We then need to specify that the data axes of the plot need to go from 0 to 360 on the x-axis, and -90 to 90 on the y-axis. We also use
origin='lower'
to stop the map being displayed upside down, because we want the map being plotted from the bottom-left, rather than the top-left
which is the default for plotting matrix-type data (because this is where [0:0]
normally is).
We can also add a colour bar to help describe the figure, with a little more code:
import mpl_toolkits
matplotlib.pyplot.figure()
ax = matplotlib.pyplot.gca()
im = ax.imshow(globaldata["hs_avg"][0], extent=[0,360,-90,90], origin='lower')

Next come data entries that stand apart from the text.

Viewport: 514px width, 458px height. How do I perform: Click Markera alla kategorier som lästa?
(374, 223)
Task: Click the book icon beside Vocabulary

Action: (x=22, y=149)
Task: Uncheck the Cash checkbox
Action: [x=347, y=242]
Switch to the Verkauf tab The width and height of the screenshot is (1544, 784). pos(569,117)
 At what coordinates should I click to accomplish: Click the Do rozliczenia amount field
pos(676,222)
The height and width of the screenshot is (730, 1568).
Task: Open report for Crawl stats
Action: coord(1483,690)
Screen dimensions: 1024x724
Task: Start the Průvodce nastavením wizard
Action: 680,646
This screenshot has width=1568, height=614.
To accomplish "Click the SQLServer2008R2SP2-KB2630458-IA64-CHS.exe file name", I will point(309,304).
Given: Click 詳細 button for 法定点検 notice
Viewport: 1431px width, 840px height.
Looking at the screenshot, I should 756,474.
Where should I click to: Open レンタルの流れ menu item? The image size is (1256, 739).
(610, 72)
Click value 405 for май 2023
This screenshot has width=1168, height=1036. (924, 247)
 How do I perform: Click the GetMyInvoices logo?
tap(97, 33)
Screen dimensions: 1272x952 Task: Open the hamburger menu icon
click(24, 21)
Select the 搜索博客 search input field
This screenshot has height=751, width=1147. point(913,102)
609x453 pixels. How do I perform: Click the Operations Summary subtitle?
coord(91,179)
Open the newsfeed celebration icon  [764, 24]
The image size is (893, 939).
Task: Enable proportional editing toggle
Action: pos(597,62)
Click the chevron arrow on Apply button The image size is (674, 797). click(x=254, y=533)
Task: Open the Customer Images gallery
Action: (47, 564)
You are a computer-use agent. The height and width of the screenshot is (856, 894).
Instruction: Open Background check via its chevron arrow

divider = mpl_toolkits.axes_grid1.make_axes_locatable(ax)
cax = divider.append_axes("right", size="5%", pad=0.05)
matplotlib.pyplot.colorbar(im, cax=cax)
Here, we don’t need to use the mpl_toolkits
library, but it’s useful to help format the colourbar.
Key Points
Use the
pyplot
module from thematplotlib
library for creating simple visualizations.